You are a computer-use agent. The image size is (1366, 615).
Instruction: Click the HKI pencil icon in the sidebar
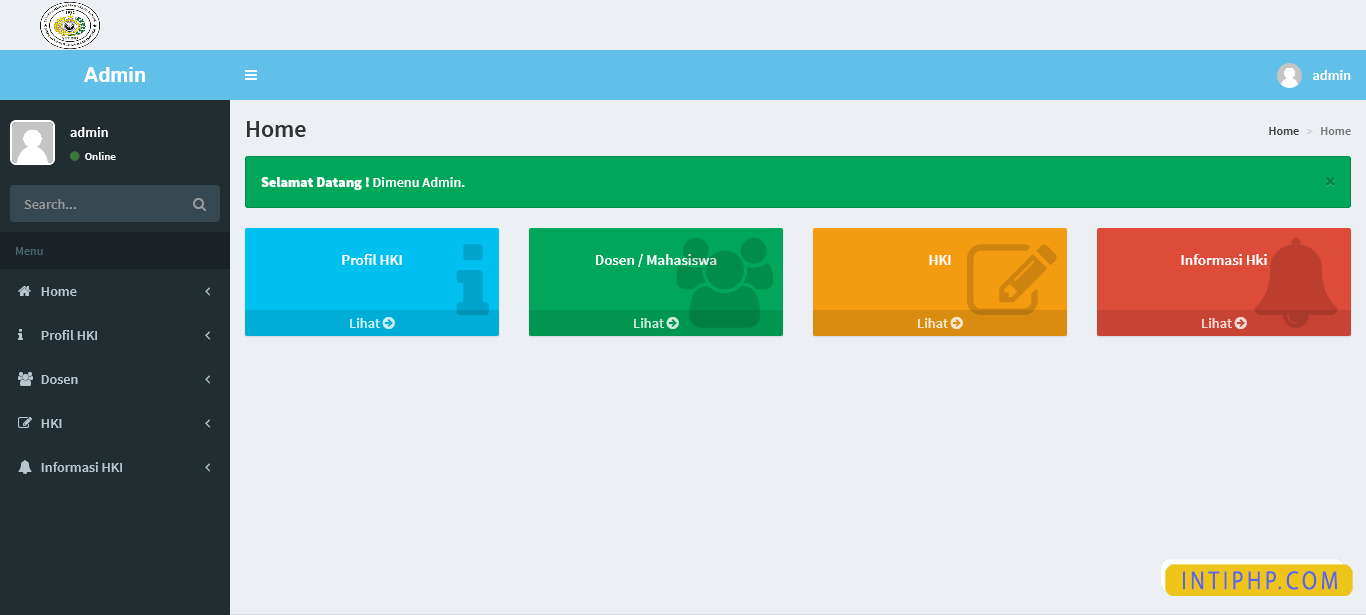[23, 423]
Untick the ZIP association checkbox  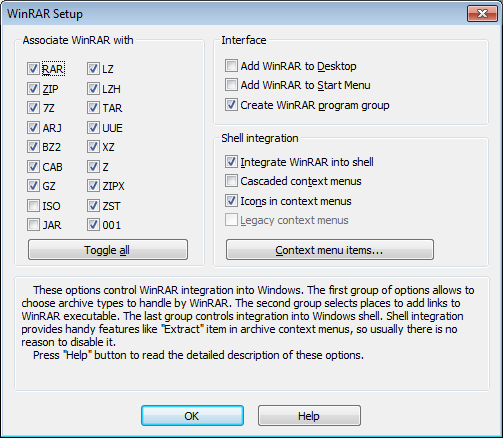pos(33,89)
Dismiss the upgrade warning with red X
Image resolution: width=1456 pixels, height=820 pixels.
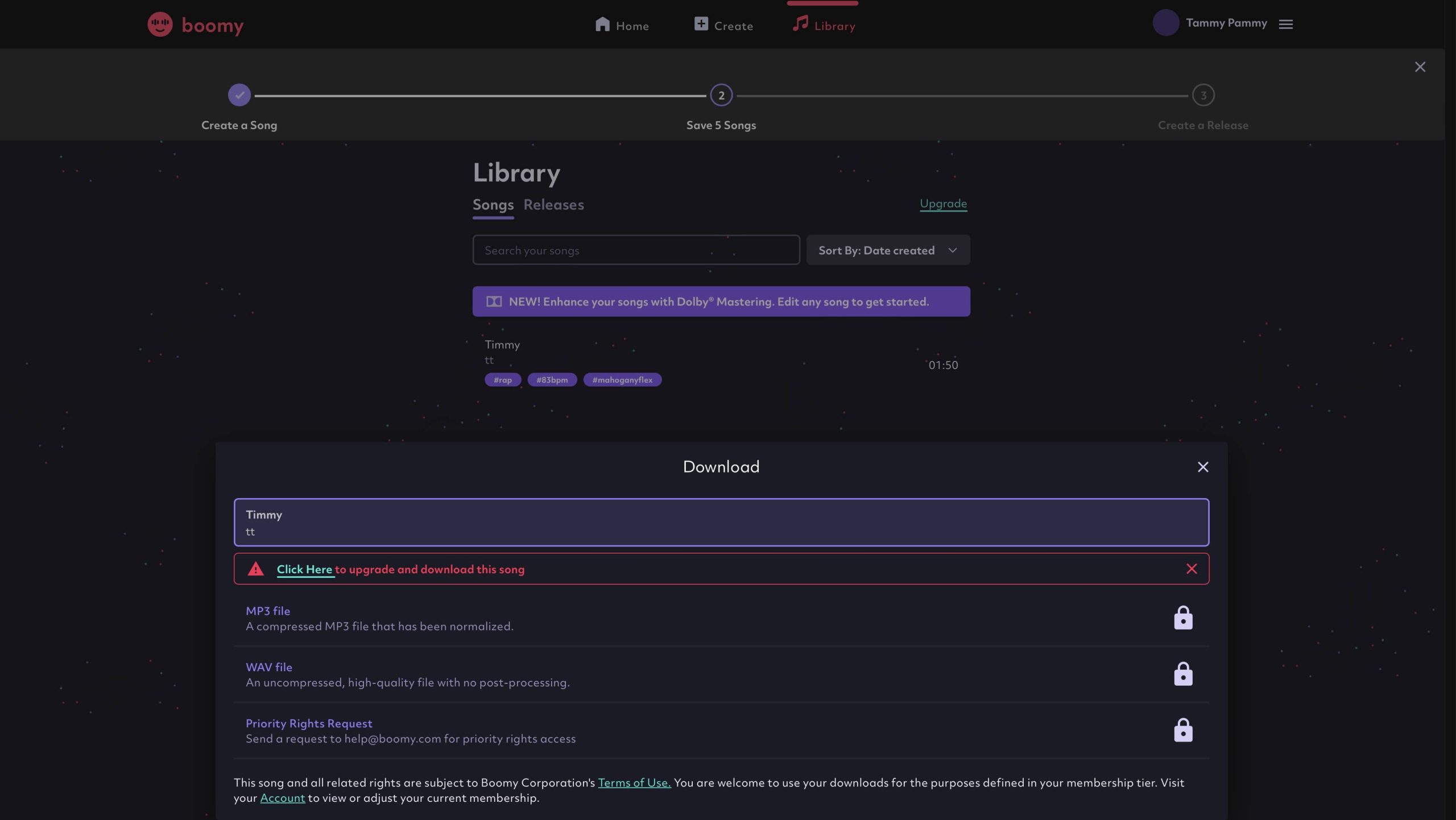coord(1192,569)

* * *

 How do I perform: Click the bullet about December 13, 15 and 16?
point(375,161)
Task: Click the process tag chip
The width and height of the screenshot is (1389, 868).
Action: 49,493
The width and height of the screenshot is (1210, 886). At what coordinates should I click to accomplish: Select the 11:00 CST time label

Challenge: Rewrite the stretch of the records from the line containing "How do I perform: Click" through the line containing "Action: 49,493", swapping "bullet" for "list item" and keeping everything else the same.

Solution to this exercise:
 How do I perform: Click the list item about December 13, 15 and 16?
point(375,161)
Task: Click the process tag chip
The width and height of the screenshot is (1389, 868).
Action: 49,493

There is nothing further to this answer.